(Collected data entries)

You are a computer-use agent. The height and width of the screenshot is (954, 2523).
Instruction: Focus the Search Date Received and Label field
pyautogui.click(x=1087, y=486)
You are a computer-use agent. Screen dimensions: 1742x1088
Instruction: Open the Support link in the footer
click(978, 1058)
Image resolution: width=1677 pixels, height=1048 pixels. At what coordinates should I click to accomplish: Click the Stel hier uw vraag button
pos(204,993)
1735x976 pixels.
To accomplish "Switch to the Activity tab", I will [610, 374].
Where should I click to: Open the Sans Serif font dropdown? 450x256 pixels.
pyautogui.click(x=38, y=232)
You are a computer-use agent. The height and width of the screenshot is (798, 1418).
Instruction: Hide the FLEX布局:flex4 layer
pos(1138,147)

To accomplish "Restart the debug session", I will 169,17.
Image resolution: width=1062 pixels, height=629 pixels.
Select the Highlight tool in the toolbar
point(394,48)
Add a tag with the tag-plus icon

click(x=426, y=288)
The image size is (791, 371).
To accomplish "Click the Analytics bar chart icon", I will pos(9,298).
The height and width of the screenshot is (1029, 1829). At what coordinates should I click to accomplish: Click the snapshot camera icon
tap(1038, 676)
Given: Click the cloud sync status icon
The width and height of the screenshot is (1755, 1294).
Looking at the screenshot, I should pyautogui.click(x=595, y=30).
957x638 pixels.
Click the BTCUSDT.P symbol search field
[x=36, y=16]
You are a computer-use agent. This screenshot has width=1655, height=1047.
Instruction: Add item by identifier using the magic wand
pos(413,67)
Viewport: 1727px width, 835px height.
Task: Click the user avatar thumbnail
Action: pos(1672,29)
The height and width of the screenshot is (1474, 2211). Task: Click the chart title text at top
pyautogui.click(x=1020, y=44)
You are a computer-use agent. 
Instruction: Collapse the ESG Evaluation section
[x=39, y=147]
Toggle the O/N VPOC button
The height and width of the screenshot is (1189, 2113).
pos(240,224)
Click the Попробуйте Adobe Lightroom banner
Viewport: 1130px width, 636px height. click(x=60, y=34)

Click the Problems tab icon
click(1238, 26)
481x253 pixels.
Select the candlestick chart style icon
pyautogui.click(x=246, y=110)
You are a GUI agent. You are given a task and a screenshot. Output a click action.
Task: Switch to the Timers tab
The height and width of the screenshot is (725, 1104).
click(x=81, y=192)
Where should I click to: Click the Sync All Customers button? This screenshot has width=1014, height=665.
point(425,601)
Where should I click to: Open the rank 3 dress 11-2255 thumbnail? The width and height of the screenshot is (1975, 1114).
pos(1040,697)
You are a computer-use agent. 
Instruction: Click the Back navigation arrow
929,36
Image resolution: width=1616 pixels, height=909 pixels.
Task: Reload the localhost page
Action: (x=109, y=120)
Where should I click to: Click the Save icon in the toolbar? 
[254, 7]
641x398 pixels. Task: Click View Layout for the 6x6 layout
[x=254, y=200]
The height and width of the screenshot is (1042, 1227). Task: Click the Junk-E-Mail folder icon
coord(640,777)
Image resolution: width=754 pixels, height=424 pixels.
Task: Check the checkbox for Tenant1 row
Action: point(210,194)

▶ Work to complete
Check each line of the entries above for the string "Switch", and return those that contain it.

▶ Written answer
To accomplish "Switch to the Activity tab", I will [610, 374].
Task: Switch to the Timers tab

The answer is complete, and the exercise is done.